Aims:The formation mechanism of glycogen α particles, derived from smaller β particles, remains elusive. In wild-type mice during glycogen synthesis (active state), extracted liver glycogen is vulnerable to DMSO-induced degradation into β particles [1]. Conversely, glycogen particles remain stable during glycogen breakdown (resting state) [1]. However, diabetic mice exhibit fragile liver glycogen in both synthesis and breakdown phases [2]. This α particle fragility could be common among diabetic mammals, linked to features like hyperglycemia. Prior research has mainly focused on diabetic mice, limiting human relevance. Our primary goal was to probe hepatic glycogen fragility susceptibility in individuals with and without diabetes, illuminating potential universality among diabetic mammals. Additionally, we aimed to identify proteins within the livers of diabetic and non-diabetic mice and humans, which might contribute to α glycogen particle vulnerability.
Methods:We employed diabetic and non-diabetic mice, alongside human liver tissues, as experimental materials. Fluorophore-assisted carbohydrate electrophoresis, size-exclusion chromatography, and transmission electron microscopy revealed structural glycogen features. Proteomics analysis explored differential protein expression in liver tissues of diabetic and non-diabetic subjects.
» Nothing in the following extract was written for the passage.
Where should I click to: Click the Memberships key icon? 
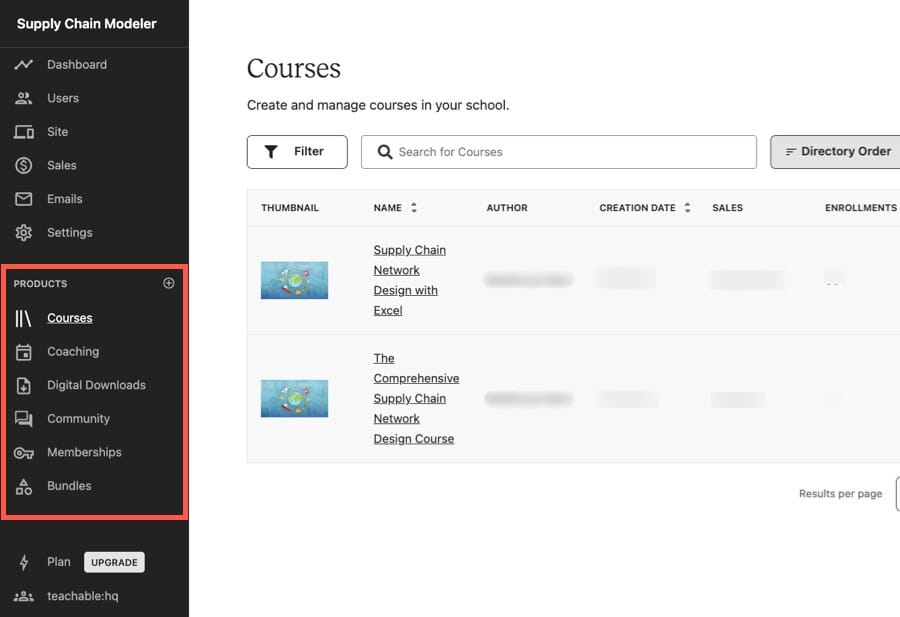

Results:Diabetic mice and humans displayed significantly larger average glycogen chain lengths during glycogen breakdown, compared to non-diabetic counterparts. Both groups exhibited liver glycogen fragility after DMSO treatment [3]. Seven overlapping proteins emerged between differential expression proteins in diabetic and non-diabetic liver tissues. Notably, the glycogen-associated protein PPP1R3G was significantly downregulated in diabetics, consistent with diurnal healthy mouse protein expression patterns. Specifically, PPP1R3G upregulation during glycogen breakdown implied stable α glycogen, while its downregulation during synthesis suggested fragile α glycogen dominance.
Conclusion:Liver glycogen is more fragile in diabetic individuals, indicating widespread fragility of α glycogen among diabetic mammals. The PPP1R3G protein may contribute to α glycogen structure fragility.

  1. [1] WANG, M., LIU, Q., LI, F., TANG, J., XIONG, X., YANG, Y., JU, P., WANG, Z., GILBERT, R. G. & WANG, L. 2021. The dynamic changes of glycogen molecular structure in Escherichia coli BL21(DE3). Carbohydrate Polymers, 259, 117773
  2. [2] HU, Z., DENG, B., TAN, X., GAN, H., LI, C., NADA, S. S., SULLIVAN, M. A., LI, J., JIANG, X., LI, E. & GILBERT, R. G. 2018. Diurnal changes of glycogen molecular structure in healthy and diabetic mice. Carbohydrate Polymers, 185, 145-52.
  3. [3] WANG, Z., MIN, X., HU, Z., SULLIVAN, M. A., TANG, Y., WANG, L., GILBERT, R. G., SHI, C. & DENG, B. 2022. The fragility of liver glycogen from humans with type 2 diabetes: A pilot study. International Journal of Biological Macromolecules, 221, 83-90.